Exercise details:
Transcribe exactly the lines from the one containing "Task: Sort by Doc % column header" through the end of the data, both included. Leave out pictures.

Source data:
• • • •
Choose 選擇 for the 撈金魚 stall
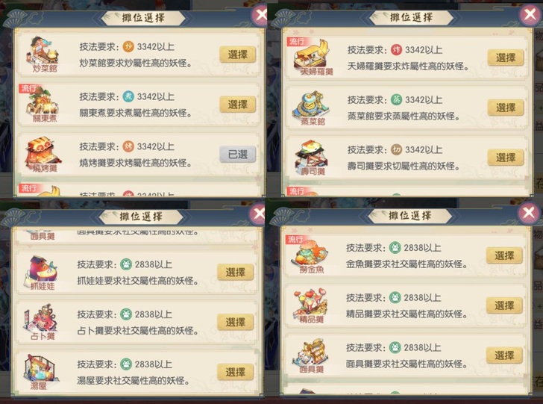This screenshot has width=543, height=404. [x=504, y=255]
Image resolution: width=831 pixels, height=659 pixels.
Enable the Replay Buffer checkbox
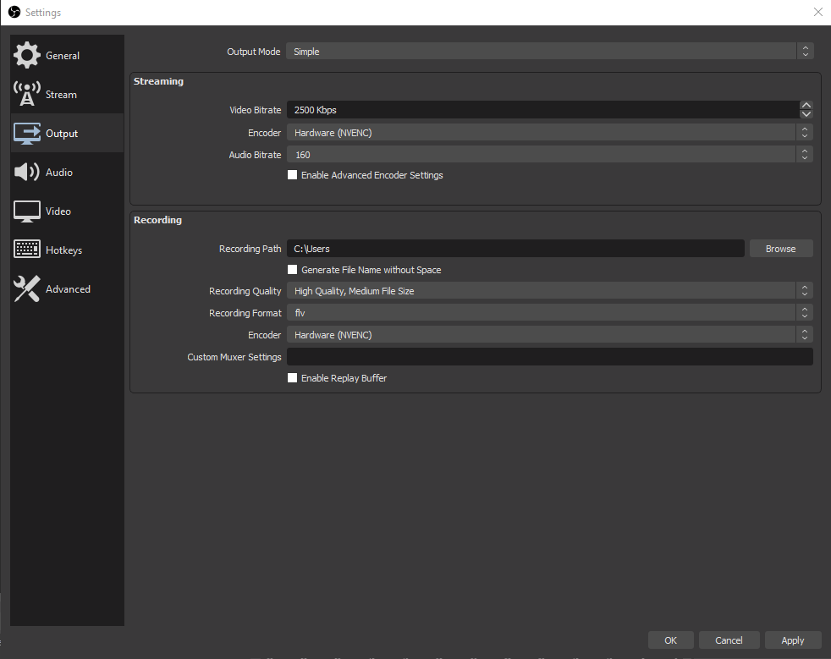(x=293, y=378)
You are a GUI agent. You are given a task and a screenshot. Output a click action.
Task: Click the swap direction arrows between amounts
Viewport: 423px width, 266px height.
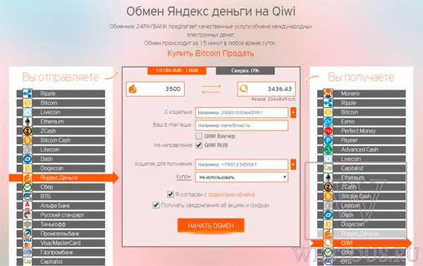pyautogui.click(x=212, y=89)
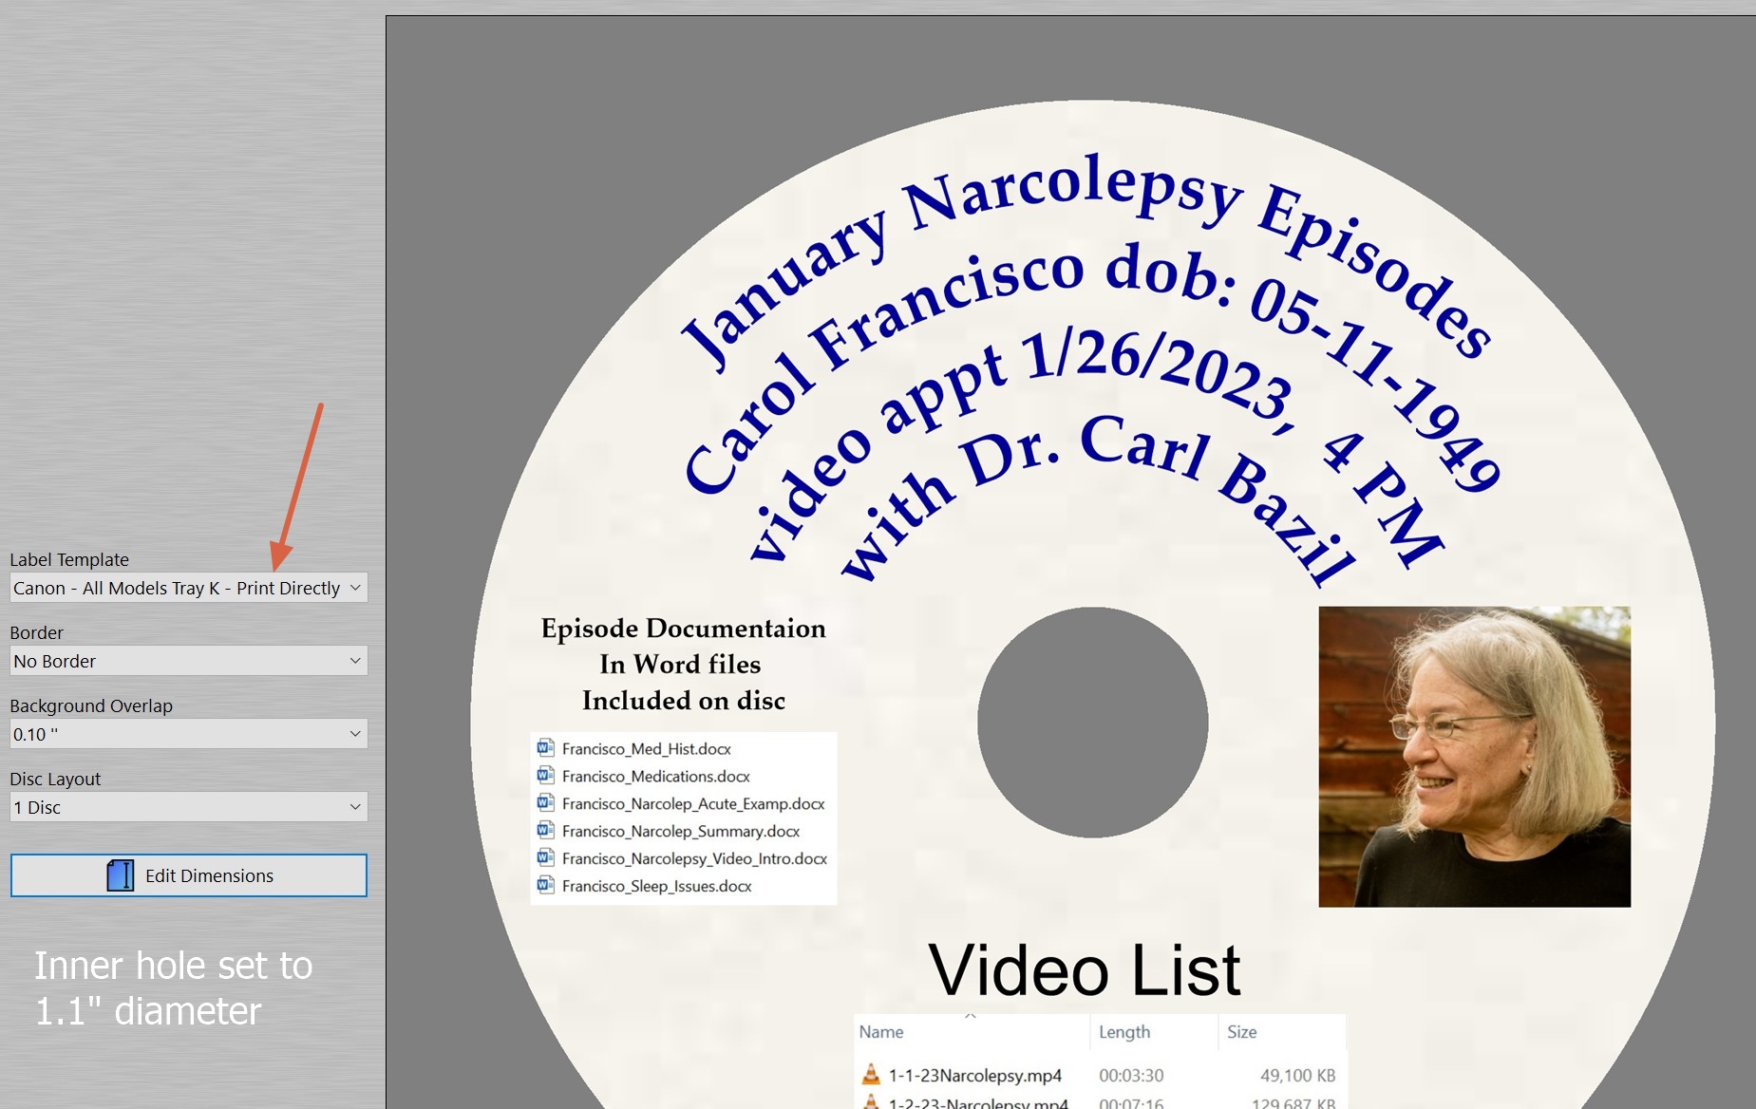This screenshot has height=1109, width=1756.
Task: Click the Length column header
Action: point(1124,1032)
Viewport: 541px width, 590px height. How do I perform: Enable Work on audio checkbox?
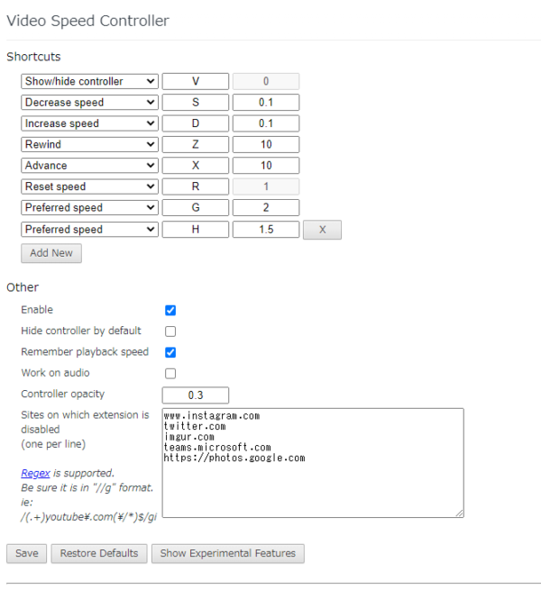[170, 374]
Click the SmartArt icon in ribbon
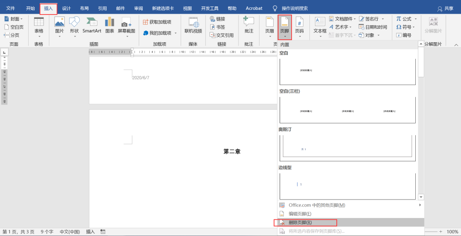This screenshot has width=461, height=236. coord(92,22)
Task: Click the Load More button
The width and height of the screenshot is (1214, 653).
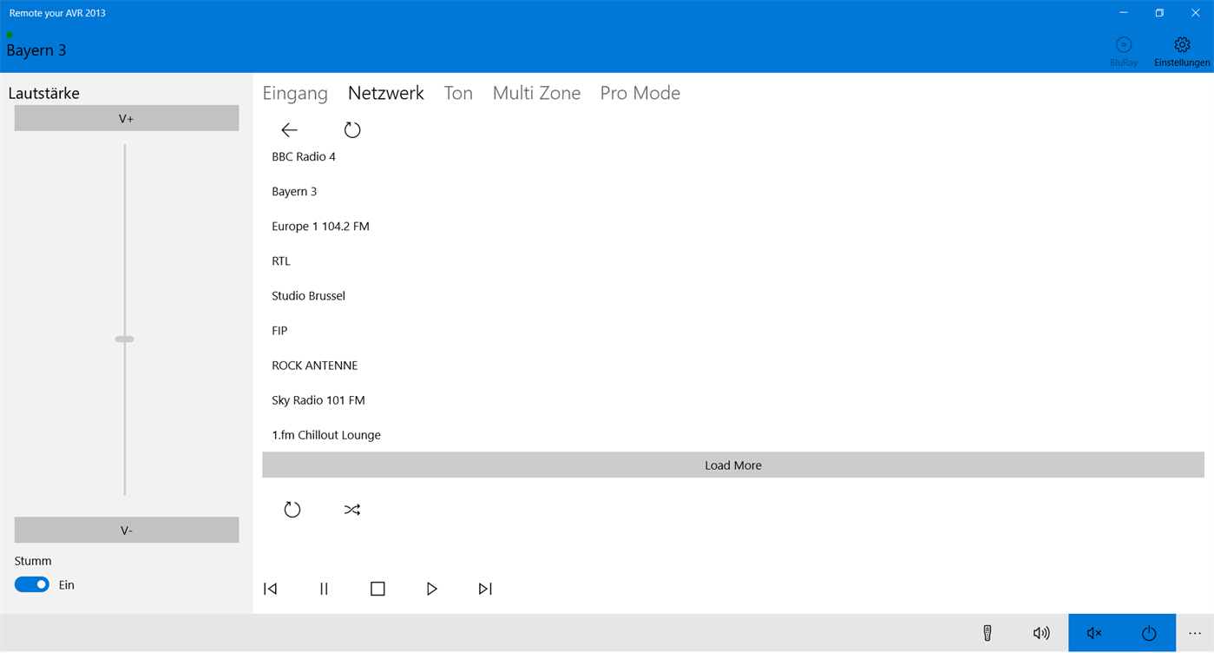Action: (733, 465)
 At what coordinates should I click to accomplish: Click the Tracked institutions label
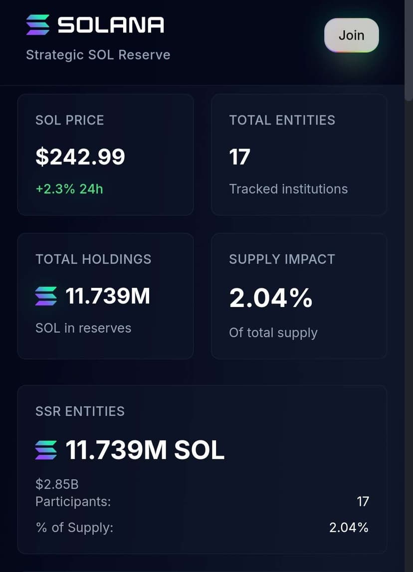[288, 189]
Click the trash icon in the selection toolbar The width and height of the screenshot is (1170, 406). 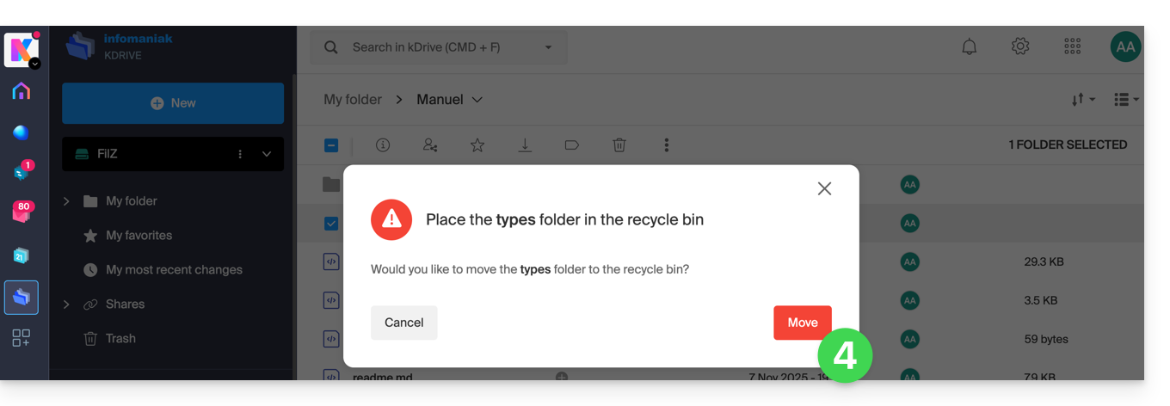coord(619,145)
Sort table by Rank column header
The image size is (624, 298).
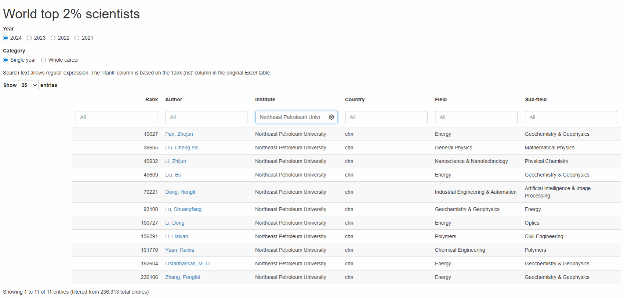click(151, 99)
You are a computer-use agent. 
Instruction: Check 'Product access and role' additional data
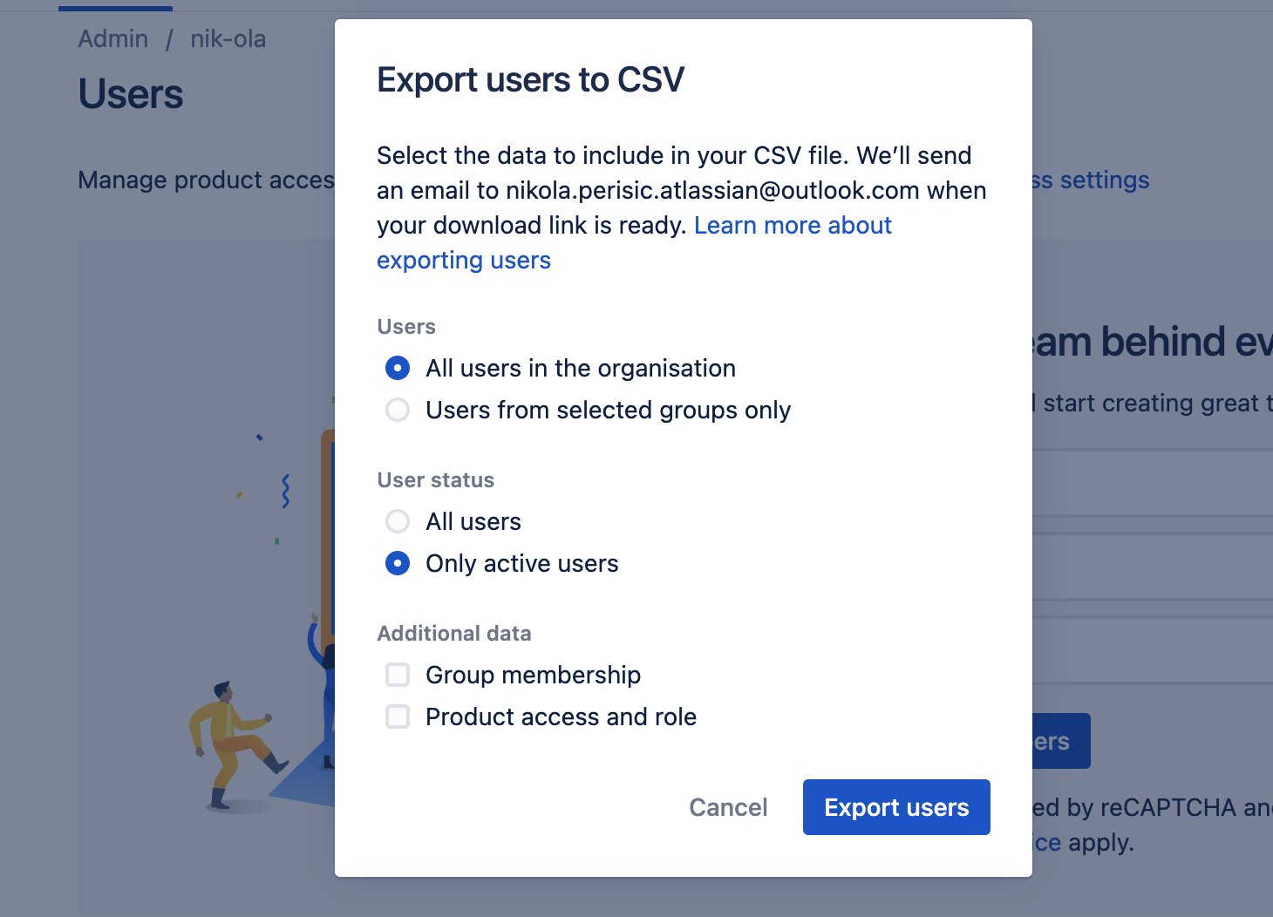pos(398,717)
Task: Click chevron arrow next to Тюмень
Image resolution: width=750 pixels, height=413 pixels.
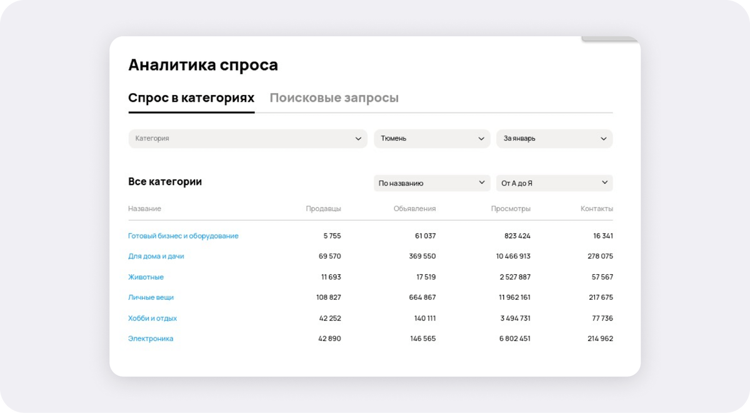Action: [x=481, y=139]
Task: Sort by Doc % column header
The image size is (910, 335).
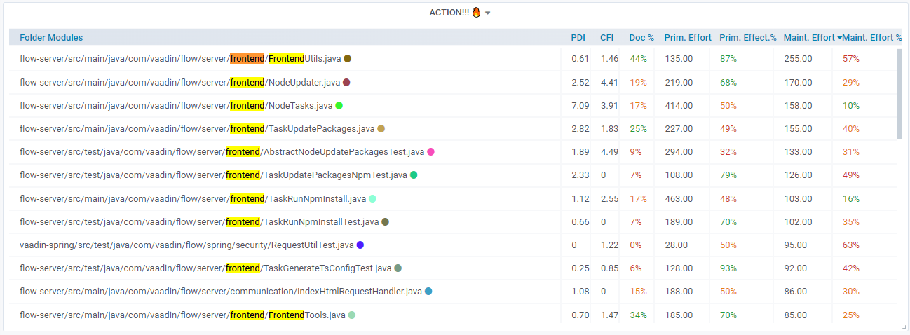Action: (641, 38)
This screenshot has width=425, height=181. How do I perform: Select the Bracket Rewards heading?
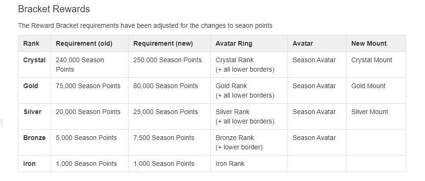coord(54,9)
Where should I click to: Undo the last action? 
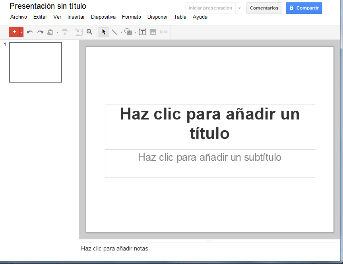click(30, 32)
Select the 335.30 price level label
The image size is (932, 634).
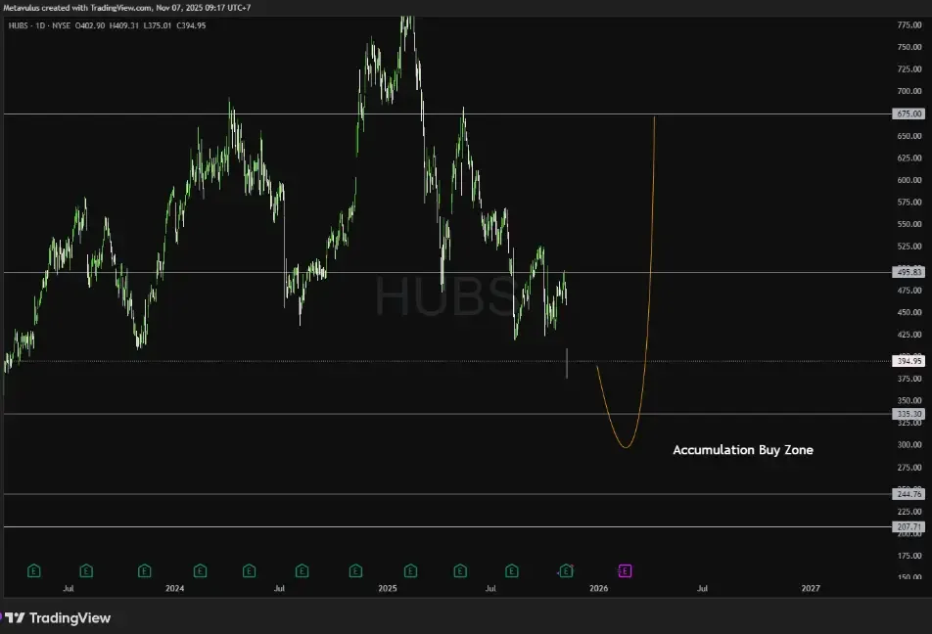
• • • •
Response to this exercise:
Task: Sort by Doc % column header
The image size is (910, 335).
Action: (641, 38)
This screenshot has width=425, height=181. How do I perform: Select the Bracket Rewards heading?
coord(54,9)
Where should I click to: Undo the last action? 
click(30, 32)
Select the 335.30 price level label
The image size is (932, 634).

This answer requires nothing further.